Dikutip dari Melintas.id kisah Pak Saryono yang menjadi Guru Honorer selama 33 tahun dan digaji Rp350.000 per tiga bulannya. Kisah ini bukan untuk disanjung dan menjadi kisah inspiratif, tapi seharusnya hal ini menjadi momok untuk Pemerintah karena tidak bisa menjamin kehidupan Guru di Indonesia.
Pemerintah tidak boleh menutup mata dengan realita yang ada. Guru seharusnya ditempatkan di posisi yang terhormat, bukan hanya secara moral, tetapi juga secara ekonomi.

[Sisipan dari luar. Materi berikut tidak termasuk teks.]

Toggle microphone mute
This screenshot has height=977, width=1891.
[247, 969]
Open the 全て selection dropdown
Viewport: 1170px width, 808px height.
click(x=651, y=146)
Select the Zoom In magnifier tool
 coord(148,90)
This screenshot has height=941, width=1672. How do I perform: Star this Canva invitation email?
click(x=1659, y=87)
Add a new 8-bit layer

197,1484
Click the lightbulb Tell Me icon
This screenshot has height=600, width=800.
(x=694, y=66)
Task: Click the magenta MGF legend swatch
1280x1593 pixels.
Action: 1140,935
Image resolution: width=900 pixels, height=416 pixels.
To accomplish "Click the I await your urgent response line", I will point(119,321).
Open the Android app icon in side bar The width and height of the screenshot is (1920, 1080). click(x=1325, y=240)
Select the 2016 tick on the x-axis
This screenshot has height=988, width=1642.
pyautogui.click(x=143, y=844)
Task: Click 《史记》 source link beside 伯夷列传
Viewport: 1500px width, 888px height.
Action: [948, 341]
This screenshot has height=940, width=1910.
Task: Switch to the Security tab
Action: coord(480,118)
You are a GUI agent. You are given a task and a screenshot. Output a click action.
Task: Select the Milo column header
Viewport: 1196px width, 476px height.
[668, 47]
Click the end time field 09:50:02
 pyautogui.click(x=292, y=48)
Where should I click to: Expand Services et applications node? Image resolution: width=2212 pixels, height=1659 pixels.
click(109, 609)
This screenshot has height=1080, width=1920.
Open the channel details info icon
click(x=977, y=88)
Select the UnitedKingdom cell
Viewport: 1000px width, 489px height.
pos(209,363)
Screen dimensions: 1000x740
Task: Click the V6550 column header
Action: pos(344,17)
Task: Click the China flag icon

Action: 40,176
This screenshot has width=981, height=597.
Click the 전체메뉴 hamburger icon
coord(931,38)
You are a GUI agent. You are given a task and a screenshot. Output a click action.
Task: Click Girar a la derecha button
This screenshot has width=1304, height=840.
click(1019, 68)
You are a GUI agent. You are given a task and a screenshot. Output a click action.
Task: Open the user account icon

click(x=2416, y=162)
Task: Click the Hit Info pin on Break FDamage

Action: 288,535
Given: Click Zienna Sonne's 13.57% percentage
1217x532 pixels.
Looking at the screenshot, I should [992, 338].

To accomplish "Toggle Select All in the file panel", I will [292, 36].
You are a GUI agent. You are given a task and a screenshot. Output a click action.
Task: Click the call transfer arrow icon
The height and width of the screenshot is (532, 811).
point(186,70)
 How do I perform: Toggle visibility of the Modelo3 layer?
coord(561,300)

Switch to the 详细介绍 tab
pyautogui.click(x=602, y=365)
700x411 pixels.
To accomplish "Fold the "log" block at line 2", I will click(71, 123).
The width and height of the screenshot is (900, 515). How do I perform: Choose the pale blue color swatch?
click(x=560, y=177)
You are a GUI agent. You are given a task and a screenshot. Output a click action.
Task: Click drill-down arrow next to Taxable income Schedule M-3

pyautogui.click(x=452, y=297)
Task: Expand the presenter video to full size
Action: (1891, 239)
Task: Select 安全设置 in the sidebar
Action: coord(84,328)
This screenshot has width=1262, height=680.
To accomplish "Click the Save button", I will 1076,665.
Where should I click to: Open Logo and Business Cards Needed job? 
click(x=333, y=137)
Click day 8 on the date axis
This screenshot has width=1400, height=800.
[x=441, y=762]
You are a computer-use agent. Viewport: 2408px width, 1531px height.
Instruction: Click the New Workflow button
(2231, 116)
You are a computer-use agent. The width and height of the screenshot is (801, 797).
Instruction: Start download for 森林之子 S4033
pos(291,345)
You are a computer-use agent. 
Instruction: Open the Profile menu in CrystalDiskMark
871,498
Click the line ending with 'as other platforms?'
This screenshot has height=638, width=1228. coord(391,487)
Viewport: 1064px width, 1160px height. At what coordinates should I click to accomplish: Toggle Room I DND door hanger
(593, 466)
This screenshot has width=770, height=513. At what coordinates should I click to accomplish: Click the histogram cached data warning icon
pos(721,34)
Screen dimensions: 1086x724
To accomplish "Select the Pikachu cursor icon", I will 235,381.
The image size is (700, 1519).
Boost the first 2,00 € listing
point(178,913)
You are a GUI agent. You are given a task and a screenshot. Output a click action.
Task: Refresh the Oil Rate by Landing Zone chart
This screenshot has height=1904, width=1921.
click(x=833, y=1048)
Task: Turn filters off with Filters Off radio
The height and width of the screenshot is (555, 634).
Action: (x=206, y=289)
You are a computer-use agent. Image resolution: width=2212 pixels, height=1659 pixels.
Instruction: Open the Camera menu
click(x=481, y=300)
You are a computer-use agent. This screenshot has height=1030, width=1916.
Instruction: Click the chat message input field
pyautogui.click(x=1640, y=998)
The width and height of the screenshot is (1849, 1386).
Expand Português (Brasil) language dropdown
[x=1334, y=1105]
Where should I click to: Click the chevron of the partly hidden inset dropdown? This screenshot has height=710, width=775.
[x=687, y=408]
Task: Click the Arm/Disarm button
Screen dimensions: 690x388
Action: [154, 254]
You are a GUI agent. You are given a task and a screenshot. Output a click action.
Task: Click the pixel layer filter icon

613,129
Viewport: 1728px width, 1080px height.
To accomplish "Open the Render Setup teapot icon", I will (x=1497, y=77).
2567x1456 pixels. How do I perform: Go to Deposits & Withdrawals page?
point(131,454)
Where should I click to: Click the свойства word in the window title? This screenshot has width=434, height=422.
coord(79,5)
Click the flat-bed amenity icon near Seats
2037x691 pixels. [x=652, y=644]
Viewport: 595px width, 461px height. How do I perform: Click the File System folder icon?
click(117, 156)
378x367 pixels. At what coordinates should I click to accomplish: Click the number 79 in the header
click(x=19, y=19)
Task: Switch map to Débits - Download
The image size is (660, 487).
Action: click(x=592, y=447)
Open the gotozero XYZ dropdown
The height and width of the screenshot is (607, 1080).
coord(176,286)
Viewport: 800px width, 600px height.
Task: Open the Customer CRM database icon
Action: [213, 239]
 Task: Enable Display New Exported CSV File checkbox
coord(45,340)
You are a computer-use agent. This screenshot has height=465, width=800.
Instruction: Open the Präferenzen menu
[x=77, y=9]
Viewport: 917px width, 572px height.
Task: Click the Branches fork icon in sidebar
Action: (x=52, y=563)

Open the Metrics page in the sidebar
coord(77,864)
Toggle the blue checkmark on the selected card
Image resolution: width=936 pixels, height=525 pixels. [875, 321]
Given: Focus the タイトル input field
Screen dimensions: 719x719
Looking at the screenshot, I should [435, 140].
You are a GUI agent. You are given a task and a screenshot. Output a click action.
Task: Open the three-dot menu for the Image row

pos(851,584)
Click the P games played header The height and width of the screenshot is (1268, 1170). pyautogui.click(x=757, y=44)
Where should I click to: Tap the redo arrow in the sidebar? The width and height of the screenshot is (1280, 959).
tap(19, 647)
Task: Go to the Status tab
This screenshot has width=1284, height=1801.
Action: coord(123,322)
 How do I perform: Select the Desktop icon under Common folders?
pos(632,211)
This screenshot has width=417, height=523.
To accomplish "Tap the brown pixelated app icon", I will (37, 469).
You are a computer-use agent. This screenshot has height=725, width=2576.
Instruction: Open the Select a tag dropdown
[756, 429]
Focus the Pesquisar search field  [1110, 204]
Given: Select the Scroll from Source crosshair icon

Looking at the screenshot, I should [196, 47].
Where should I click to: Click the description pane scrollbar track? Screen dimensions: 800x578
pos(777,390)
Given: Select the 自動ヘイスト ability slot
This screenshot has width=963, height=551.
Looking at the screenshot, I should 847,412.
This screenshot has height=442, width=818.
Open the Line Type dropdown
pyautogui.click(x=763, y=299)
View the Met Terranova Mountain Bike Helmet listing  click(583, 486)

Berdasarkan data Jobstreet pada Agustus 2025, rata-rata gaji guru di Indonesia berkisar antara Rp3.800.000 hingga Rp5.500.000 per bulan. Angka ini berbeda di tiap daerahnya dan hal ini menjadikan gaji guru Indonesia terendah se-Asia Tenggara.
Namun, menurut Lembaga Riset Institute for Demographic and Poverty Studies (IDEAS) dan GREAT Edunesia Dompet Dhuafa pada Mei 2024, gaji guru honorer di berbagai provinsi Indonesia masih ada yang di bawah Rp 500.000 per bulan. Sementara banyak guru honorer, memiliki gaji di bawah Rp2.000.000.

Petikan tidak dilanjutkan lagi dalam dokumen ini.